| Task statement |
Pictures do not belong in the copy. Return all of the entries exactly.

| Data for processing |
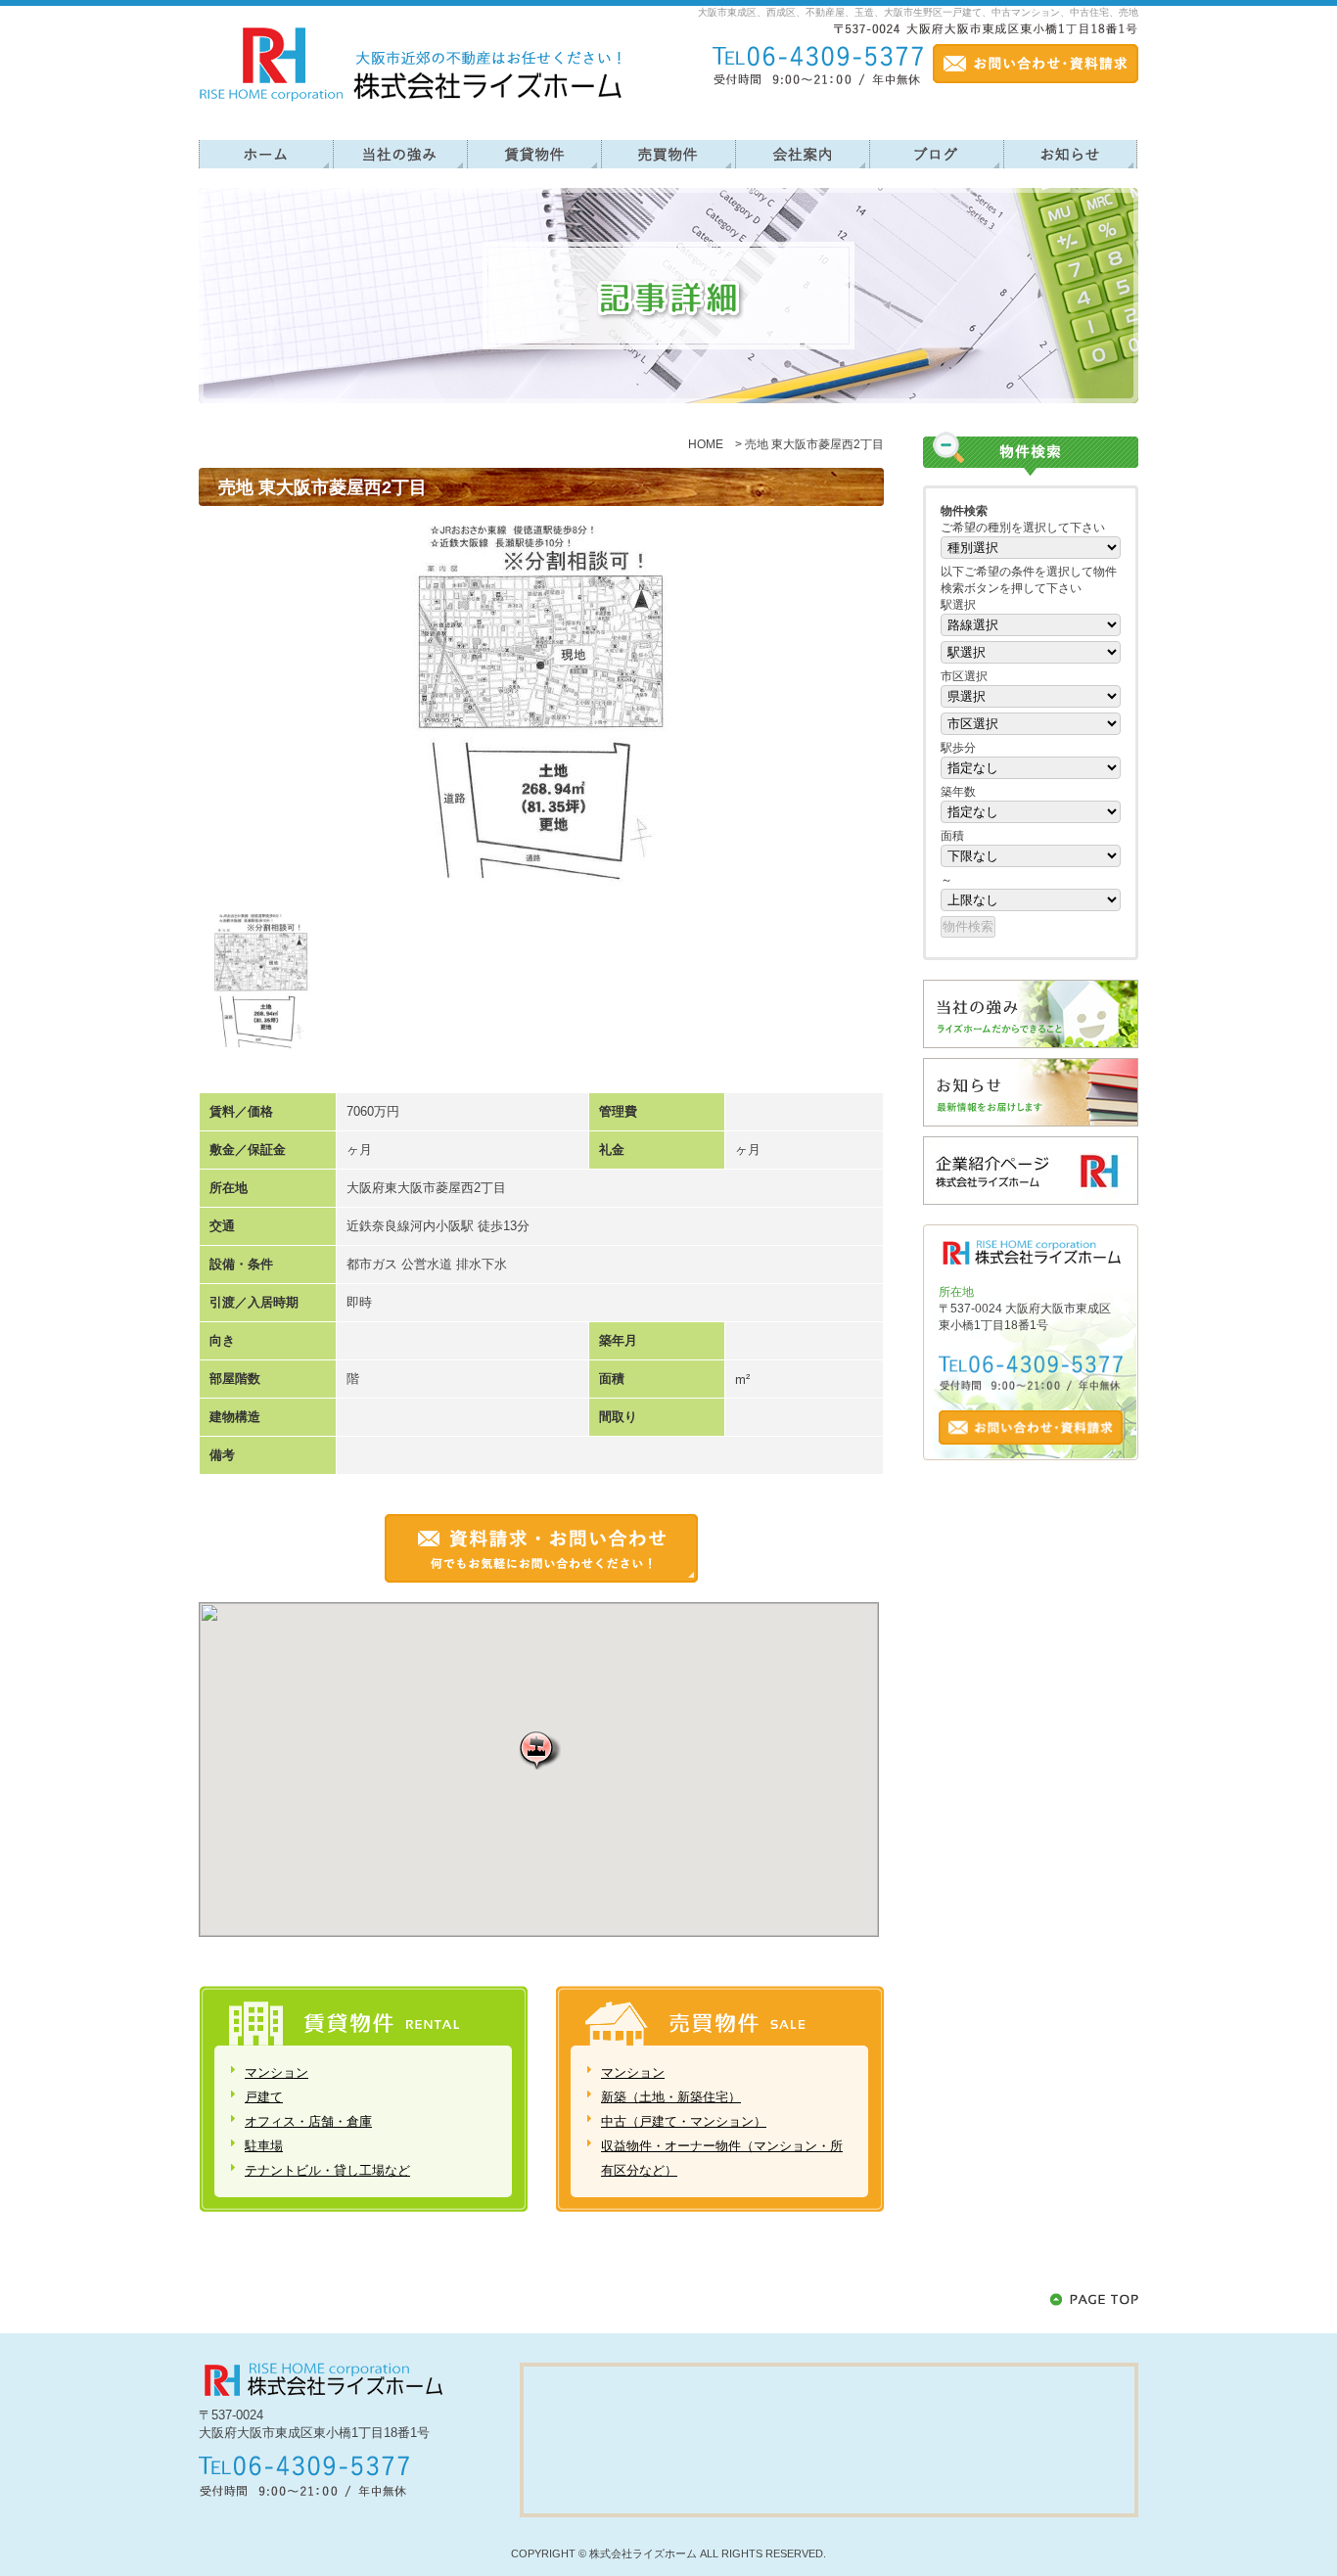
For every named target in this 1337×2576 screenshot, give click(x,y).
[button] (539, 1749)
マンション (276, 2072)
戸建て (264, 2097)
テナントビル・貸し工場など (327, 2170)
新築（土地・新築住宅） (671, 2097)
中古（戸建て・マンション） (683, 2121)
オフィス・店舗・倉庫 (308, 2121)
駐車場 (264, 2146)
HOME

| Written answer |
For every named target in this 1337×2576 screenshot, give click(x,y).
[button] (539, 1749)
マンション (276, 2072)
戸建て (264, 2097)
テナントビル・貸し工場など (327, 2170)
新築（土地・新築住宅） (671, 2097)
中古（戸建て・マンション） (683, 2121)
オフィス・店舗・倉庫 (308, 2121)
駐車場 (264, 2146)
HOME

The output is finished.